Could NOT find Protobuf (missing: Protobuf_LIBRARIES Protobuf_INCLUDE_DIR)

使用下面方式安装可以解决。

sudo apt-get install protobuf-compiler libprotobuf-dev

也可以下载编译好的，见https://www.yuque.com/mnn/cn/model_convert的最后面。

模型转换：
没有使用--bizCode biz，不知道干啥用的，网上搜也没搜到，但是文档中却有，没空研究MNN代码。谁知道，麻烦告诉我，谢谢。

# 首先根据Yolo-FastestV2作者提供的python脚本转换成onnx
python3 pytorch2onnx.py --data data/coco.data --weights modelzoo/coco2017-0.241078ap-model.pth --output yolo-fastestv2.onnx
# 实际测试发现，这个优化效果并不明显，循环100次只能看到毫秒级别的提升，速度统计的波动都可能会覆盖这个差别
python3 -m onnxsim yolo-fastestv2.onnx yolo-fastestv2-opt.onnx
# 转换完成保存起来，等待移植好了之后使用
./MNNConvert -f ONNX --modelFile /home/yiifburj/code/Yolo-FastestV2/yolo-fastestv2-opt.onnx --MNNModel yolofastestv2-opt.mnn

MNN官方称1.2.0版本已经支持TORCH的方式转换，但实测发现还是不支持，MNN官方给出的pytorch导出模型方法如下：

import torch
# ...
#  model is exported model
model.eval()
# trace
model_trace = torch.jit.trace(model, torch.rand(1, 3, 1200, 1200))
model_trace.save('model_trace.pt')
# script
model_script = torch.jit.script(model)
model_script.save('model_script.pt')

> [任务目标]:
把MNN模型转换笔记中从“MNN官方称1.2.0版本已”起、一直到“model_script.save('model_script.pt')”为止的这段文字一字不差地抄写下来。 作答时只以这份MNN模型转换笔记为依据。

> [记录信息]:
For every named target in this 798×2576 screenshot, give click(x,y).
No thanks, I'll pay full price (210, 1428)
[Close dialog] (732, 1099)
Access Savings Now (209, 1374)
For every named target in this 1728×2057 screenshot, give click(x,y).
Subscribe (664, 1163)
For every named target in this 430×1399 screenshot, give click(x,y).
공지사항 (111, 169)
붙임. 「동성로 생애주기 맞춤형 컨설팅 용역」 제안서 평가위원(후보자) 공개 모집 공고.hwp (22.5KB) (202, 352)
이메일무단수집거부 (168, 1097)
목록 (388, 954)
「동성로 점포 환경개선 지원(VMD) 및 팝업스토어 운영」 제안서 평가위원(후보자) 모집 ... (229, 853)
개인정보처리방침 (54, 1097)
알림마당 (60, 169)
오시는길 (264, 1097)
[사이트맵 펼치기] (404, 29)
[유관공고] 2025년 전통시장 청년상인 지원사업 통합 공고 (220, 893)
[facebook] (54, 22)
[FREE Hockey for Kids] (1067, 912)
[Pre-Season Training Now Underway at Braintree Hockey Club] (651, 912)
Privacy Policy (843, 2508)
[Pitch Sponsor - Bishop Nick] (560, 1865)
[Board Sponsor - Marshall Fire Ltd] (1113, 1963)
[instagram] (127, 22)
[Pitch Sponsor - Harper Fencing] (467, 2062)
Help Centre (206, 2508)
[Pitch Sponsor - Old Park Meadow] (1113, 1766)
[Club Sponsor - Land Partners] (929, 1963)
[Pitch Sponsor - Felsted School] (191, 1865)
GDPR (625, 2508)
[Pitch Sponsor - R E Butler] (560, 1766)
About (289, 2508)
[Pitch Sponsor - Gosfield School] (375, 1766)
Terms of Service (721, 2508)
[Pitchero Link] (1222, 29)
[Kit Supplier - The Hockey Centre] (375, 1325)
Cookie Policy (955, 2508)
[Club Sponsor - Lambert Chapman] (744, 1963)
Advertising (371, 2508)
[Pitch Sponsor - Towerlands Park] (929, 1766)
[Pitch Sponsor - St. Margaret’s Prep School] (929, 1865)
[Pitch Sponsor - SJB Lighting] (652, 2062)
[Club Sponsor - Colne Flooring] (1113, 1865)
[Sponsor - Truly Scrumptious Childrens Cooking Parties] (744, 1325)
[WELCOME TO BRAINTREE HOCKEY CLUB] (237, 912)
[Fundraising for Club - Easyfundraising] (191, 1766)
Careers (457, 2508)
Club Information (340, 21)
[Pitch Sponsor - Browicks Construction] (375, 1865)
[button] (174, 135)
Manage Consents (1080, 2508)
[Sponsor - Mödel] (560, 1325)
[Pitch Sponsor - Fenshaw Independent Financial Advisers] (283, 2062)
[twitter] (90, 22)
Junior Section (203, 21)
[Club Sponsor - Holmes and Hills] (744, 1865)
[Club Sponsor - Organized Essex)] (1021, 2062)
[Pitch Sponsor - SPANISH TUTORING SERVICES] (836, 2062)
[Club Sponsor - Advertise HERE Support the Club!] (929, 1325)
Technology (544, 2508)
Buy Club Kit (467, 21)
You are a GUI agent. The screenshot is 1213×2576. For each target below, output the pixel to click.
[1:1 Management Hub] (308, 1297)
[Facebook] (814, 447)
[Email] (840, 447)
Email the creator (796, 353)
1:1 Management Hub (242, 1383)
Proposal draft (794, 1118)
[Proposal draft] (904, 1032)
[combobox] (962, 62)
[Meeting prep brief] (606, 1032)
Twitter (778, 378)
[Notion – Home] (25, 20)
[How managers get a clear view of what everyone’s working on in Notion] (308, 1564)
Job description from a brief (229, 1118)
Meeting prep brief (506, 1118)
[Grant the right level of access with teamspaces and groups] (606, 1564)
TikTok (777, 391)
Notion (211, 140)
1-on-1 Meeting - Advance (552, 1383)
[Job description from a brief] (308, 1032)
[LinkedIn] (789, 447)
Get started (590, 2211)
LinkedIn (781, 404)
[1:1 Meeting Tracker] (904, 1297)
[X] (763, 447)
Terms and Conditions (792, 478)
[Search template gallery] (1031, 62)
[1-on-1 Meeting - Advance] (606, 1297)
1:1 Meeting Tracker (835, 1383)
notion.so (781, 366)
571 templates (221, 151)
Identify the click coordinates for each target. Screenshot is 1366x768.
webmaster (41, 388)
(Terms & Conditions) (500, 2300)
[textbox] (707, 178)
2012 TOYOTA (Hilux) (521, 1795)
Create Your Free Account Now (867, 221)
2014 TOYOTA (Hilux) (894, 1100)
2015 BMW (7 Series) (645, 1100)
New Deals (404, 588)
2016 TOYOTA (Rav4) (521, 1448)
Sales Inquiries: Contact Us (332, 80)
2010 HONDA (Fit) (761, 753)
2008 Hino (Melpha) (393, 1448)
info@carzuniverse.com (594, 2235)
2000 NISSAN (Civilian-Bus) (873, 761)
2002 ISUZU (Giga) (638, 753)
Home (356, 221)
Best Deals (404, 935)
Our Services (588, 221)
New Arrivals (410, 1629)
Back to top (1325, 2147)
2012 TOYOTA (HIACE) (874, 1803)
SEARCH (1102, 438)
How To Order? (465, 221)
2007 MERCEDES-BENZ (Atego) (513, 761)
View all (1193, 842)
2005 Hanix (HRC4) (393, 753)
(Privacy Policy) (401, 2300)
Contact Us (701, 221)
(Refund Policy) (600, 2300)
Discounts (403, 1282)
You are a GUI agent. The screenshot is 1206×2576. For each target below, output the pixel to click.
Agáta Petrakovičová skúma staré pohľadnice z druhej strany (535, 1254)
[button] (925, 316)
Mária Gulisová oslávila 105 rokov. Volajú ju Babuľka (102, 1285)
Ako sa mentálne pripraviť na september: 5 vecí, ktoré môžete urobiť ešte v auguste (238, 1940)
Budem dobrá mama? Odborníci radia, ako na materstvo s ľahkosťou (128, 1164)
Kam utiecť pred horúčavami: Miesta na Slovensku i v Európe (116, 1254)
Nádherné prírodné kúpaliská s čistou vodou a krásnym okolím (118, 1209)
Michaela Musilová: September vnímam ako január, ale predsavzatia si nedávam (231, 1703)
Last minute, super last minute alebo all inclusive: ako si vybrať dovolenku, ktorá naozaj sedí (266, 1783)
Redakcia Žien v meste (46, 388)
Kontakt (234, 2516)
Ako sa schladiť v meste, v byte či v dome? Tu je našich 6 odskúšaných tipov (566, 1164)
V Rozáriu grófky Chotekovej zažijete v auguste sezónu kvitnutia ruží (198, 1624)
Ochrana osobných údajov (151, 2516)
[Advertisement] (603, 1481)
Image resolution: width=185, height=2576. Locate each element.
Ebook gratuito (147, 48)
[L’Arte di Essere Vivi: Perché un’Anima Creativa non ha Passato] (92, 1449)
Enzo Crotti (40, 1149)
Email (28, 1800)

> [本题答案]:
MNN官方称1.2.0版本已经支持TORCH的方式转换，但实测发现还是不支持，MNN官方给出的pytorch导出模型方法如下：

import torch
# ...
#  model is exported model
model.eval()
# trace
model_trace = torch.jit.trace(model, torch.rand(1, 3, 1200, 1200))
model_trace.save('model_trace.pt')
# script
model_script = torch.jit.script(model)
model_script.save('model_script.pt')